Choftim 5772 (Par Romain Nouchi)


« Eyn mazal lé Israël » Il n’y a pas d’astres pour Israël, pas de prédestination astrologique à laquelle le peuple juif serait soumis.

Si je cite cette phrase tirée de la fin du traité Chabbat, dans le talmud de Babylone, c’est qu’elle est la résonnance d’un verset clef de la paracha de cette semaine, Choftim.

Comme nous l’avons vu il y a deux semaines dans la paracha Ekev, les bné Israël rentreront en terre promise, à la condition qu’ils se distinguent des peuples s’y trouvant déjà.

L’une des injonctions auxquelles ils devront se plier est de ne pas user de pratique divinatoire, de sorcellerie, et de n’avoir recours ni à l’astrologie, ni à la nécromancie, ni à la consultation des morts. Puis, comme pour conclure ces interdits, Dieu ajoute : « Tamim tihyé im Hachem Elohekha ». « Tu seras intègre avec Hachem ton Dieu ».

Les commentateurs traditionnels relèvent une connexion directe entre le mot « tamim », et les interdits concernant l’art divinatoire. Dans le Talmud, traité Pessahim, nous est posée la question : « d’où savons-nous qu’il est interdit d’aller consulter une diseuse de bonne aventure ou un oracle » ? Parce qu’il est dit : « Tamim tihyé im Hachem Elohekha ». « Tu seras intègre avec Hachem ton Dieu ».

Une méthode d’exégèse biblique consiste à recenser dans le texte de la Torah, toutes les occurrences du mot tamim, et de systématiquement lier l’usage de ce mot, avec le fait de consulter, ou de refuser de consulter justement, les oracles et le surnaturel. Ainsi dans la genèse, Dieu interpelle notre patriarche Abraham en lui disant : « marche devant moi et soit tamim ».

Dans la paracha Lekh-lekha, lorsque Dieu promet à Abram postérité, celui-ci évoque la stérilité de son couple, dieu le fit sortir de sa tante pour regarder les étoiles. Le Midrash, cité par Rachi, interprète le verset comme suit « sort de ton destin tel qu’il est inscrit dans les étoiles. En effet Abram et Saray, n’auront pas d’enfants, comme annoncé dans les astres, mais Abraham et Sarah, oui ».
Etant donné qu’aux époques bibliques et talmudiques, l’astrologie était considéré comme une science, l’enseignement à saisir n’est pas que le judaïsme est opposée aux arts divinatoires, parce qu’ils seraient faux ou discutables, mais bien parce qu’il s’oppose à toute immobilisme dans un destin scellé, où le sort serait joué d’avance.

La prédiction, inconsciemment ou pas, conditionne l’être.

Il existe d’ultimes moyens d’actions capables d’influer sur le cours des destinés humaines.
L’homme juif doit savoir, s’entend dire Abraham, qu’il possède la capacité de sortir hors de son destin, et de le dominer.

■ Enregistrements de repérage d'objets
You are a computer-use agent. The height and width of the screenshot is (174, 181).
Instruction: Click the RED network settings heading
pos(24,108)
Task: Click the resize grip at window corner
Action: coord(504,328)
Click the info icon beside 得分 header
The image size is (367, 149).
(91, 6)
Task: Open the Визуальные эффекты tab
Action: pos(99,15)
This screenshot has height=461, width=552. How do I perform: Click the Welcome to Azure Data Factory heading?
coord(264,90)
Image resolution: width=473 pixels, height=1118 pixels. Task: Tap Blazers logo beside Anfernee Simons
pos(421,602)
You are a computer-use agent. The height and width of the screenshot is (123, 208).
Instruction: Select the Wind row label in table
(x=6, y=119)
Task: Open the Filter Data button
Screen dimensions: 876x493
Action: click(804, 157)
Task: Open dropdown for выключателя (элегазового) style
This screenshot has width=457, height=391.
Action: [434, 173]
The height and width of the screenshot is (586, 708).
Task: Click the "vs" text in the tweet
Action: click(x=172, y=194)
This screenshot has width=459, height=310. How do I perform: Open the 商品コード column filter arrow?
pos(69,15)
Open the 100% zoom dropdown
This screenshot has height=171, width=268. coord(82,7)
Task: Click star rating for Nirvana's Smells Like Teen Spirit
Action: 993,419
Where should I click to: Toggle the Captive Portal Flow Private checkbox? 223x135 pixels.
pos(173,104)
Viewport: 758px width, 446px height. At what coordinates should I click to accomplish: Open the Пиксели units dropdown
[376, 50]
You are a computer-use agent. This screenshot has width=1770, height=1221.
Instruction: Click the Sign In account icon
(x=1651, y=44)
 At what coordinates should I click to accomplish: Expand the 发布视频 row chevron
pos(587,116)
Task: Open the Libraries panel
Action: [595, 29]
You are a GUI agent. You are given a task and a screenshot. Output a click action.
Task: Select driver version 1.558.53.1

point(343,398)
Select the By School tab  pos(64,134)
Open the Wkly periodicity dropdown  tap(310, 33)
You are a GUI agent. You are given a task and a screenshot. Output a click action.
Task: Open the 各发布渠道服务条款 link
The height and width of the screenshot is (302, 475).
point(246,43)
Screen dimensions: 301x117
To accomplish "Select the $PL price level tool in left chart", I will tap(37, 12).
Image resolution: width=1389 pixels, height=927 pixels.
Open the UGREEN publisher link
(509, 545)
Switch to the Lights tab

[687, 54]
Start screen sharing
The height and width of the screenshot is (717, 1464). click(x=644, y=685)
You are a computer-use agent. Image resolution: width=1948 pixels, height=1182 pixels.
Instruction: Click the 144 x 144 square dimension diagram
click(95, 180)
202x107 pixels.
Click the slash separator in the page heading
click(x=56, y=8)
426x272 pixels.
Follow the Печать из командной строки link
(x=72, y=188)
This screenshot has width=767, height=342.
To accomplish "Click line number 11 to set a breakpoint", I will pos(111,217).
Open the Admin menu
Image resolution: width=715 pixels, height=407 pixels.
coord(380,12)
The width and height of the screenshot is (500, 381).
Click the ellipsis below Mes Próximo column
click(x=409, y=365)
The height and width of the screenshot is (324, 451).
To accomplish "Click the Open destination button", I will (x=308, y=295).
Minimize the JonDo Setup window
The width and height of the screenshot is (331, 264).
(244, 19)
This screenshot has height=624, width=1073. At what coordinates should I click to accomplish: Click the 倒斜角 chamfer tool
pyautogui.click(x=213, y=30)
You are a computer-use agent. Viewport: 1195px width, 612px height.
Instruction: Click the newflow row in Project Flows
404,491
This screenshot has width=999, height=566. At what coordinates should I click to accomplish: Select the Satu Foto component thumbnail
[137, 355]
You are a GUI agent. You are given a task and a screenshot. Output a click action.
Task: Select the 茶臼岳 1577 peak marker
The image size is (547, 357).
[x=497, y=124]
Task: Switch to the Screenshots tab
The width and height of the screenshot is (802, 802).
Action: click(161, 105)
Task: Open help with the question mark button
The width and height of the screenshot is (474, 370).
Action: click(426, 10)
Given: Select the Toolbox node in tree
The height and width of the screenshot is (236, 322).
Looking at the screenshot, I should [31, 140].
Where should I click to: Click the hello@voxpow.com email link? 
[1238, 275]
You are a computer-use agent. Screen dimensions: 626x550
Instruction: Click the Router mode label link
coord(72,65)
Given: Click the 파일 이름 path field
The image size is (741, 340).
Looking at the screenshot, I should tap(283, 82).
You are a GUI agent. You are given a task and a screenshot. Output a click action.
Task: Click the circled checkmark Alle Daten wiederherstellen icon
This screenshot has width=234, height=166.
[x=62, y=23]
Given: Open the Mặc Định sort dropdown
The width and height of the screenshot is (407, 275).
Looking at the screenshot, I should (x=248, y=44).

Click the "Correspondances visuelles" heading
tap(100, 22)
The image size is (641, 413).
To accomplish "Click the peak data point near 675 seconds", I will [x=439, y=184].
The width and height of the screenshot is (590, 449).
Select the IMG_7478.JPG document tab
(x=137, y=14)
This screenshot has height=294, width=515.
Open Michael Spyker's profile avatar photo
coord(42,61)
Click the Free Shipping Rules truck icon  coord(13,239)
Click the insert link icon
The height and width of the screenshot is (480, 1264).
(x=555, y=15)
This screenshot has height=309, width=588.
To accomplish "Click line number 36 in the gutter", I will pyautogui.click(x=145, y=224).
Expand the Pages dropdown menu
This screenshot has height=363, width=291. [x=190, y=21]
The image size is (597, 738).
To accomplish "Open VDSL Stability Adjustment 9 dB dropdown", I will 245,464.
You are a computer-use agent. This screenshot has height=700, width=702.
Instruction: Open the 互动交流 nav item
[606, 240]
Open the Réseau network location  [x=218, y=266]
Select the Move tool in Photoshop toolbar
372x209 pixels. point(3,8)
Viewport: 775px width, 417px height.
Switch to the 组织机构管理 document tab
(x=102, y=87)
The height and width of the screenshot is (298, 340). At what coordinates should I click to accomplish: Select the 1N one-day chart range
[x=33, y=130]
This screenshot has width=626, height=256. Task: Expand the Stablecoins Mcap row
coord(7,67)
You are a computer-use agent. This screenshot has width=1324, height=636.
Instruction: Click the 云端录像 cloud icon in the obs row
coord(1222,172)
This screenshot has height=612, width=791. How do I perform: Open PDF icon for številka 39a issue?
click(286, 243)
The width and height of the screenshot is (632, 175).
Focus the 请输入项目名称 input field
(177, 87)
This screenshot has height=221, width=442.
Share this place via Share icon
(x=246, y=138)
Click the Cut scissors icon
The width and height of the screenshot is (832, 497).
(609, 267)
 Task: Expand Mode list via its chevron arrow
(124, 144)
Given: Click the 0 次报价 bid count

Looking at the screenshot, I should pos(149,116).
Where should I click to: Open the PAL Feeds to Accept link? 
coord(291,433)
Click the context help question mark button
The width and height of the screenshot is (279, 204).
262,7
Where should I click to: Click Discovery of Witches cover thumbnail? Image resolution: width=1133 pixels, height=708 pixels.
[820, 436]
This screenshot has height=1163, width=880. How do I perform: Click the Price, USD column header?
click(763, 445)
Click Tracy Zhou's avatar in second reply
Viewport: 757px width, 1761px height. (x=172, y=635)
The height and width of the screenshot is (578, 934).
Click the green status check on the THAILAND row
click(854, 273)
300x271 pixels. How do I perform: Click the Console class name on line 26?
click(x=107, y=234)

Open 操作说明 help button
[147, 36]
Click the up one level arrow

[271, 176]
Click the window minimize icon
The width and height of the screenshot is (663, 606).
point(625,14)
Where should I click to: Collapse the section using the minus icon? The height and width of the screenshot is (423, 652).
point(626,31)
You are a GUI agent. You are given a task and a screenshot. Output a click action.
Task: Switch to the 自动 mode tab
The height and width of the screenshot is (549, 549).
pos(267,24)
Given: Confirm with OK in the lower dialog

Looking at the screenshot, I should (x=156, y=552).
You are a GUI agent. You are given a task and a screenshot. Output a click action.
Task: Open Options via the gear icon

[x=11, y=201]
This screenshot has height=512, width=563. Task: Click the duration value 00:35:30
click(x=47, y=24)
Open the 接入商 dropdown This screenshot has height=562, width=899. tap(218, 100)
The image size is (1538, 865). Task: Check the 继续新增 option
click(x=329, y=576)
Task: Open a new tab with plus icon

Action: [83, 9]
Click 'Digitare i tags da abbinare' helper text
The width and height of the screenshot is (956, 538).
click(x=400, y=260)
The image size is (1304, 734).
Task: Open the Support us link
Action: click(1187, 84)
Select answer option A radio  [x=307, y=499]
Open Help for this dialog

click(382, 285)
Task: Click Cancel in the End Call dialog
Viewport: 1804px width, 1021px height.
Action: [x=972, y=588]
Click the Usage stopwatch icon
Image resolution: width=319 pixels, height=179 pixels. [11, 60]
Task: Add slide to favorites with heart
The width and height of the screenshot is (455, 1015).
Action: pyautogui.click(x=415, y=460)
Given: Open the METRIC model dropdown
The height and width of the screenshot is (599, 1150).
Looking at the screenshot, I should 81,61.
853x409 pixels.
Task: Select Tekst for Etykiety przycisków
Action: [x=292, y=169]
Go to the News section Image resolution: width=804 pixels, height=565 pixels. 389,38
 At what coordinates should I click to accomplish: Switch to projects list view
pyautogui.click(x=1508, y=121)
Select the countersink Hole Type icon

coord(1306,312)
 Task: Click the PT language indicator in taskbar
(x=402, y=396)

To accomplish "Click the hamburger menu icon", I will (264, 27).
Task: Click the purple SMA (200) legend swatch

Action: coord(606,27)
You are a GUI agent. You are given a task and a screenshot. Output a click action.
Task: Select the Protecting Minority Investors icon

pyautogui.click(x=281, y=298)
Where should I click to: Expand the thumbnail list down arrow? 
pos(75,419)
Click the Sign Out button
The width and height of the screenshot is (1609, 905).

■ Consignes
a - Dans le texte sur la paracha Choftim, de quel traité du Talmud de Babylone la phrase « Eyn mazal lé Israël » est-elle tirée ?
b - Prolongez le commentaire sur la paracha Choftim à partir de sa dernière phrase.
Ces enregistrements n'ont aucun lien avec le texte.

■ Réponses par consigne
a - Elle est tirée de la fin du traité Chabbat.

b -
La paracha choftim dénonce donc les pratiques occultes et les qualifie de to’évot, d’abominations. Il est donc intéressant de nous pencher sur une pratique définie par la Bible, présentée comme très cachère et très acceptable, qui a néanmoins d’une certaine manière, beaucoup de choses en commun avec les pratiques divinatoires. Les Ourim et les Toumim
Ils apparaissent pour la 1ère fois dans l’Exode. Ce sont des pierres, des éléments du pectoral sacré porté par le grand prêtre. Elles étaient utilisées pour connaître la volonté divine, quand des questions d’importance nationale nécessitaient une réponse de Dieu. Comment fonctionnait ce pectoral de prédiction ?

Les commentateurs nous disent qu’il y avait sur la tenue du grand prêtre, des lettres gravées, et lorsqu’une question était soumise, il lui suffisait de méditer sur ces lettres, en les regardants, et alors, certaines de ces lettre s’illuminaient, et lui donnaient la réponse à sa question. On pourrait donc rapprocher ces éléments des pratiques divinatoires auxquelles auraient pu se livrer d’autres peuples.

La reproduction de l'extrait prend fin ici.